▶ **TEXT UNDER STUDY**
The big winners from the lockdowns have been big tech. Amazon added upwards of $600bn to its market capitalisation in the first half of 2020, a sum greater on an annualised basis than the national economy of Indonesia. Leading digital service providers like Microsoft, Facebook, Netflix, Alibaba, and Zoom have benefitted, while the real economy suffered. The pandemic has shown however that despite inflated valuations, their underlying technologies are far from the most socially valuable.
We need not be reminded that testing kits, protective masks, ventilators, and even handwashing with soap, while far simpler technologies, are far more essential when lives are at stake. This is to say nothing of access to clean water and sanitation, and other foundations of sustainable societies. Unfortunately, we saw health workers in rich countries wearing makeshift protective gear including garbage bags, crash helmets and kitchen wrap, because simple effective technologies were unavailable. Profit-driven companies had failed to manufacture and stockpile equipment in the absence of short-term rewards. Mobile apps and big data had no relevance to this death-defying conundrum.

▶ **STUDY MATERIAL**
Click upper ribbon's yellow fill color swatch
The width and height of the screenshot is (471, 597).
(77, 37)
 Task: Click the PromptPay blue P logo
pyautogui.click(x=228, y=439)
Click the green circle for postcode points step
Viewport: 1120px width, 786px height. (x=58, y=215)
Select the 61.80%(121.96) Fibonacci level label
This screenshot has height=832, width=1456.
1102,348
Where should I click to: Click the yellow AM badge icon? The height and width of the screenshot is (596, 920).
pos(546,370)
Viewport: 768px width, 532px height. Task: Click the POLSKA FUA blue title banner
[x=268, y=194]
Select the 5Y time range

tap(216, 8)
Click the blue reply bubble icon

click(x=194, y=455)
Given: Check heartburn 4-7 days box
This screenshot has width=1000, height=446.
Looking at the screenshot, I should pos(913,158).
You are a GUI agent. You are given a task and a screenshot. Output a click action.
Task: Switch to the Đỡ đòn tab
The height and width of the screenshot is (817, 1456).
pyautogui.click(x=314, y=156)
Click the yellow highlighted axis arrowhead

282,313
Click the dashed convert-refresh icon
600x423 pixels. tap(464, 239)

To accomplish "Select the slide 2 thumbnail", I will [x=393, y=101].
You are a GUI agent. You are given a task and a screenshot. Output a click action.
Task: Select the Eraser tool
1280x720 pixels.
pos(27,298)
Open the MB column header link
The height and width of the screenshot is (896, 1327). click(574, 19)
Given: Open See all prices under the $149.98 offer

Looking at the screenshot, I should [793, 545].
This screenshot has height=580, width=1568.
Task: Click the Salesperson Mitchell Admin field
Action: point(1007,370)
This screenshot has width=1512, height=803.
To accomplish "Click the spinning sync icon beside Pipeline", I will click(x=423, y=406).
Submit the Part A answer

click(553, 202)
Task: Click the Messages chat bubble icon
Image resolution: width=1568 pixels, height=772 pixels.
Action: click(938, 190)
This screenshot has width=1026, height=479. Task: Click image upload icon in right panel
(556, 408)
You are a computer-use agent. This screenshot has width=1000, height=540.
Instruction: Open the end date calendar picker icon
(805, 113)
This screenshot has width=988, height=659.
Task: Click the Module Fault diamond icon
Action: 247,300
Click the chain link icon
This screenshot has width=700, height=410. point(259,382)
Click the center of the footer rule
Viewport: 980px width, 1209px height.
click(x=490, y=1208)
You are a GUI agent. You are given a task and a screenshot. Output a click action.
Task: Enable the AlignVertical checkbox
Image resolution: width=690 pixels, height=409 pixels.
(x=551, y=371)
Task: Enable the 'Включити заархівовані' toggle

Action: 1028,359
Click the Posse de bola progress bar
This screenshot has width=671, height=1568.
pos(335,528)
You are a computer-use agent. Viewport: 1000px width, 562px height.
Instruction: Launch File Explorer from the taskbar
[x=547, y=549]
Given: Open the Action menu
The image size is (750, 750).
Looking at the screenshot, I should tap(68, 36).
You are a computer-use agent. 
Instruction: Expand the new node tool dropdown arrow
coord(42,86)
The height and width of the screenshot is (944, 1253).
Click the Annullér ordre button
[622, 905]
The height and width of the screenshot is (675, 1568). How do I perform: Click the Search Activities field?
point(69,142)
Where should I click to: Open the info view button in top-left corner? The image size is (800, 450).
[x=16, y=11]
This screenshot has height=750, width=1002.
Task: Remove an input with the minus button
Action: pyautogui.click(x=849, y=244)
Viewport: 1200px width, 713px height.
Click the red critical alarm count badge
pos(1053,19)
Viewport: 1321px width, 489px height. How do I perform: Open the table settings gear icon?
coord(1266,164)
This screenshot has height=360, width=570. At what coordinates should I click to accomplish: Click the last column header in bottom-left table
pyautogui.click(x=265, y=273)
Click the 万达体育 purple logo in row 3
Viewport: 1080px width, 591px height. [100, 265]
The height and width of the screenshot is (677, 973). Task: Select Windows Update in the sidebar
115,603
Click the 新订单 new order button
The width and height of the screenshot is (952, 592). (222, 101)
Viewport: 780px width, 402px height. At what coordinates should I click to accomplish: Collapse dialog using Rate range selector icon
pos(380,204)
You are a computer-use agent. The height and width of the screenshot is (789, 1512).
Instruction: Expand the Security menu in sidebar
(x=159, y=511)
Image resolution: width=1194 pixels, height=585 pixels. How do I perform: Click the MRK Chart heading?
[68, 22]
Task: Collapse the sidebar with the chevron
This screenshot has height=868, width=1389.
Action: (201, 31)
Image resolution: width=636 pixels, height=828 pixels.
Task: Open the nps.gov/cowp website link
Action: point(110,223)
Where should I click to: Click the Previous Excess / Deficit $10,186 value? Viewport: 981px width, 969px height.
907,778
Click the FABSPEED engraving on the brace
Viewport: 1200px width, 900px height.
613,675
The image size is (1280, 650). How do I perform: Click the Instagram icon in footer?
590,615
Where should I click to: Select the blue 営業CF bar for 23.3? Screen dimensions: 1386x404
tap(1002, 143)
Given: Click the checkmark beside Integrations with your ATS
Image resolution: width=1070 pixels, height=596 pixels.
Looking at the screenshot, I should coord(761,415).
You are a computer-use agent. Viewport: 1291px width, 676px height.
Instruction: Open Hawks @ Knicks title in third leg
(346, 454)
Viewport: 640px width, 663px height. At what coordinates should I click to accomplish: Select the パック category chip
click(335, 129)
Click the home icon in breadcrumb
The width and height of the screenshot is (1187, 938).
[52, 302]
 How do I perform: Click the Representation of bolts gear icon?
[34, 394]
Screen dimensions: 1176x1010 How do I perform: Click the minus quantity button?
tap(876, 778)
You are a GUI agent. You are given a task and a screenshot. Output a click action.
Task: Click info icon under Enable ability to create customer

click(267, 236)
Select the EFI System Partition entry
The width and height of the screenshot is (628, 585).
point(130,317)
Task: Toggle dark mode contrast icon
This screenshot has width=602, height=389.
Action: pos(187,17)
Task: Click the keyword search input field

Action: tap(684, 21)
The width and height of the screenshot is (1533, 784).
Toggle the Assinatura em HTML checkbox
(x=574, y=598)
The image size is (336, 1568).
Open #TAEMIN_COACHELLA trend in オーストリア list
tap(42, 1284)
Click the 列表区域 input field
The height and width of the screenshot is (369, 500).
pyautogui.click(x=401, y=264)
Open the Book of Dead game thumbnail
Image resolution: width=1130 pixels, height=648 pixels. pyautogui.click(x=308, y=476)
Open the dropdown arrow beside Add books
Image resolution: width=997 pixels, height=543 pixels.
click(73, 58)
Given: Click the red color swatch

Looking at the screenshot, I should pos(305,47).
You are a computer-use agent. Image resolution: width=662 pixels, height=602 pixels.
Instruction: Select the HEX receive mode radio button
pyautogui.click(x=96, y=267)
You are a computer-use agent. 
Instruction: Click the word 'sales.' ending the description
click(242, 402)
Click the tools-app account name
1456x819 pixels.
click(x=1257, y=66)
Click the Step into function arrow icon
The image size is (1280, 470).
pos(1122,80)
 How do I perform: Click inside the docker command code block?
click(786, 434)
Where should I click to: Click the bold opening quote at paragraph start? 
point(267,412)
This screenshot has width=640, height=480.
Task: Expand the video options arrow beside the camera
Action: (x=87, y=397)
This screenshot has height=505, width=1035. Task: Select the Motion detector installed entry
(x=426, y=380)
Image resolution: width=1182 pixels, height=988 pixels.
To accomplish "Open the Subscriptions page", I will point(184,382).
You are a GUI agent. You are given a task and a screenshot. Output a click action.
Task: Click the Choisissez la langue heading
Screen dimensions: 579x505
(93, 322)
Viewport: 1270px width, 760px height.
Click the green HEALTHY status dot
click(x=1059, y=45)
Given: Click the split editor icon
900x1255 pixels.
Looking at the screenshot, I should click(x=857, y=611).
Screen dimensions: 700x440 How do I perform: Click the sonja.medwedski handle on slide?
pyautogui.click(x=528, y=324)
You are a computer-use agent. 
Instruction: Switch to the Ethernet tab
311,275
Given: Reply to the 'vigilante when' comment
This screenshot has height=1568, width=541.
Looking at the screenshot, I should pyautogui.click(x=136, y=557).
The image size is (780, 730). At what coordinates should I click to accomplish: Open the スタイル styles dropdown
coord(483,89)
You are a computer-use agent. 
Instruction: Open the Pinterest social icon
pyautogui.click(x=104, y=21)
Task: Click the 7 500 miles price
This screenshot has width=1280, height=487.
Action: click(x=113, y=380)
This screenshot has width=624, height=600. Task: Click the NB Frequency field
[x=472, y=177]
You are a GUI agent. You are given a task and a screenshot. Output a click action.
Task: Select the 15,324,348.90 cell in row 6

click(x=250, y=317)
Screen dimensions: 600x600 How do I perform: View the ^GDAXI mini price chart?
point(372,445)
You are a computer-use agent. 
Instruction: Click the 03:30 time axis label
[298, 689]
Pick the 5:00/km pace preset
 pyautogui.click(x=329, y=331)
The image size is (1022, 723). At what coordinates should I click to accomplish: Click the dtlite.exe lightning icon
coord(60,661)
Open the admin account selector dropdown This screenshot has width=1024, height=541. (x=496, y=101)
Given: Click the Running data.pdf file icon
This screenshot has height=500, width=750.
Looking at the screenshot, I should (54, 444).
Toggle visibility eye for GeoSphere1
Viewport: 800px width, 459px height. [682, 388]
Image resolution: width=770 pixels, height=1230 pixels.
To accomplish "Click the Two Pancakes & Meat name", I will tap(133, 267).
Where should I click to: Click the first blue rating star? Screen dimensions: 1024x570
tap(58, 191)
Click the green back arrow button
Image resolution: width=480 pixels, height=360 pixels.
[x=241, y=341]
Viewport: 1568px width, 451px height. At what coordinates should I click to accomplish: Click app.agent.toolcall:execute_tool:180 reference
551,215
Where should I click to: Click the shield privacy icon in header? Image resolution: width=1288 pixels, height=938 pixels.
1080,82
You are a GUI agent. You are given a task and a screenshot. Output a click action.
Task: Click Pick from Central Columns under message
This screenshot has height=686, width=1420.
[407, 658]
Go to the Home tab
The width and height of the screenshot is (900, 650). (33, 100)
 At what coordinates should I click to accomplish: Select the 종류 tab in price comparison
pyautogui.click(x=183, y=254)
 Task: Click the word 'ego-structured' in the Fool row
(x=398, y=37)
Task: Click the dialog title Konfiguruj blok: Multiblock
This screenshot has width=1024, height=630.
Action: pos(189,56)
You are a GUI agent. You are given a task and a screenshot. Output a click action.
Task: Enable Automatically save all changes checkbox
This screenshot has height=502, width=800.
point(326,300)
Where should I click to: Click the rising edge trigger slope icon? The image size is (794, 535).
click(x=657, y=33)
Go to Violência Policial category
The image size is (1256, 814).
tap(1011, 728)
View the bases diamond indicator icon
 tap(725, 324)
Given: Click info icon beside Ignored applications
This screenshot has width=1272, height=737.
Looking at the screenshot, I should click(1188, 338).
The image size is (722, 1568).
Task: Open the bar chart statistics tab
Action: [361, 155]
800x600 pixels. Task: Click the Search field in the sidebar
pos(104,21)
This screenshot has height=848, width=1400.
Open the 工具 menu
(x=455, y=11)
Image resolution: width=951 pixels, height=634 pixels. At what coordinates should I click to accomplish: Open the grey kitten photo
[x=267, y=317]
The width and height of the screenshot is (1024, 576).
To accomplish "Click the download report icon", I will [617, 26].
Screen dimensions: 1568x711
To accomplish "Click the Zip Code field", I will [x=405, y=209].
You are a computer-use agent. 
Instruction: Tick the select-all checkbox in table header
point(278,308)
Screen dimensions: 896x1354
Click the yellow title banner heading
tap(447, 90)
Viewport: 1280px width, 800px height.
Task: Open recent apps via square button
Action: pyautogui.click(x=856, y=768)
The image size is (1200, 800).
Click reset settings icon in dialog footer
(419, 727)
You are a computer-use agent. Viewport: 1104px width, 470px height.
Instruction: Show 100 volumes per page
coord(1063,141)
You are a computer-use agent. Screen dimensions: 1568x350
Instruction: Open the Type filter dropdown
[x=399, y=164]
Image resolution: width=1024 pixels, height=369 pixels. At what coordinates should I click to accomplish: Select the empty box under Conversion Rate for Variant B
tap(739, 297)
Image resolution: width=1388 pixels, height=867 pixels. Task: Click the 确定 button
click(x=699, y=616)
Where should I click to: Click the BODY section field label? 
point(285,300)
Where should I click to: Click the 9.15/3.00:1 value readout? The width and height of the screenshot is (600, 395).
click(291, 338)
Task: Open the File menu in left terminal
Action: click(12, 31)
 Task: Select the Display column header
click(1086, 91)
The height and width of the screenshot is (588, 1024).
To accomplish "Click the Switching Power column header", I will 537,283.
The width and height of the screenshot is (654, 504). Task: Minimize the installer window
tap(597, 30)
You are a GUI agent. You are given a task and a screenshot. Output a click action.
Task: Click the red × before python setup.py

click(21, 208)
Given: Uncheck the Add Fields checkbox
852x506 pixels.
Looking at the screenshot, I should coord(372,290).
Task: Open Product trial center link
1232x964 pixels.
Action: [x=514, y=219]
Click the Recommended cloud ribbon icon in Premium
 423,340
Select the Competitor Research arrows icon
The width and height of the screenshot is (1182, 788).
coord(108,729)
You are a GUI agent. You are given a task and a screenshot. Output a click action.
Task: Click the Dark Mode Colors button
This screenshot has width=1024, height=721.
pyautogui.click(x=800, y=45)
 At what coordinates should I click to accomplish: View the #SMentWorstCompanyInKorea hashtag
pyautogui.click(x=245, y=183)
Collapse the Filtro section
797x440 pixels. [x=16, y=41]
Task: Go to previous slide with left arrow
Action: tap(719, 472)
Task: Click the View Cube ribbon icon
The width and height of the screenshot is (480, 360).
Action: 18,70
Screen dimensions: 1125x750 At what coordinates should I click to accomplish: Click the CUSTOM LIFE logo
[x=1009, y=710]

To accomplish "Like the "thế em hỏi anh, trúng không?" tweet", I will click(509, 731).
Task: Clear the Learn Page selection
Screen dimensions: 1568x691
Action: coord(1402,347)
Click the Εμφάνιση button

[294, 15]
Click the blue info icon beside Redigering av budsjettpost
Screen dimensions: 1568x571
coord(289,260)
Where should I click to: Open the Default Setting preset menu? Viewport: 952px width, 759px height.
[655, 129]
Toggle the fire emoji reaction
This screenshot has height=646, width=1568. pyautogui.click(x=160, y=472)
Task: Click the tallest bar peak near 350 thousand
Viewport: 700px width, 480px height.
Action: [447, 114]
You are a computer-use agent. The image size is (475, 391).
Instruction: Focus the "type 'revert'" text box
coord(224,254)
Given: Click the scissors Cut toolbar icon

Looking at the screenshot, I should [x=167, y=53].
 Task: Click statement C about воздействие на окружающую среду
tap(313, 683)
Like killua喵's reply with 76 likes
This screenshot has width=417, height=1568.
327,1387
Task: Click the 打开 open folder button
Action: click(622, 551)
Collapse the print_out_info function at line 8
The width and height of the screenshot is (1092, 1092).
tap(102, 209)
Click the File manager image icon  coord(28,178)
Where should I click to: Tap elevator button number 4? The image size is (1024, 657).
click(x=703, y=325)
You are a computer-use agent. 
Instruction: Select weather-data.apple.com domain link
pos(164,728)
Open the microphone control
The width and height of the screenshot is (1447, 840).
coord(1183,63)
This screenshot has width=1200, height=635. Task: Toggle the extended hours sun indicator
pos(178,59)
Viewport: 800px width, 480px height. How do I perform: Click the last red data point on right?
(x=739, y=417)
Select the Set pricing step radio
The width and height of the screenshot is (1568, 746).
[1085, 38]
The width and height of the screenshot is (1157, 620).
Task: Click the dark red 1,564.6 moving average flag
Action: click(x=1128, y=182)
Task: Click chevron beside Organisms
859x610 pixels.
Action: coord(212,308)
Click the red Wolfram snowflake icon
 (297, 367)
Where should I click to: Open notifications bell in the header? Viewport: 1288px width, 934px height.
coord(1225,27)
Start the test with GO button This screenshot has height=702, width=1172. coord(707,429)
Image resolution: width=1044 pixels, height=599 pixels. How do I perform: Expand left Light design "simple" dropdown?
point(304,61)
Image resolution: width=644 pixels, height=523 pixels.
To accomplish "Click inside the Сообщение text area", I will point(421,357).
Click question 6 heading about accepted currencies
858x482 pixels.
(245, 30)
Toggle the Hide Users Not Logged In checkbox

▶ **WORK REQUIRED**
Continue the passage above about big tech's lockdown gains and the value of simple technologies during the pandemic, starting after its last sentence.

▶ **WRITTEN ANSWER**
Singapore’s founding Prime Minister Lee Kwan Yew reminds us that technology is fundamentally about solving problems when he praised air conditioning as the enabler of development in tropical cities. Today the narrative on technology has been obscured by a litany of buzzwords – AI, IoT, cloud, etc. Digital natives seem to have no recollection of life before refrigeration or washing machines. Some of our most transformative technologies have been around for decades and are not digital. Think water treatment, sewage systems, and electricity grids. Indeed, today’s most eagerly anticipated application of technology was invented 200 years ago, the vaccine.
The pandemic has forced a rethink of our most pressing challenges and how we prioritize new applications of technology. As a society, should we be pursuing greater connectivity, convenience, and immediacy? Or ensure resilience, sufficiency, and sustainability?
Worldwide 2.2bn people lack access to clean drinking water. 4.2bn lack proper sanitation. Those without adequate housing are expected to grow above 1.6 billion in the next five years, to comprise more than 20% of the world. Inexpensive modular construction solutions are well established. We tolerate an economic architecture which shuns and even undermines the most critical technologies to improve the human condition, while resources are diverted to stratospheric tech valuations. Meanwhile, Masayoshi Son’s celebrated Vision Fund invested $300 million in a dog-walking app.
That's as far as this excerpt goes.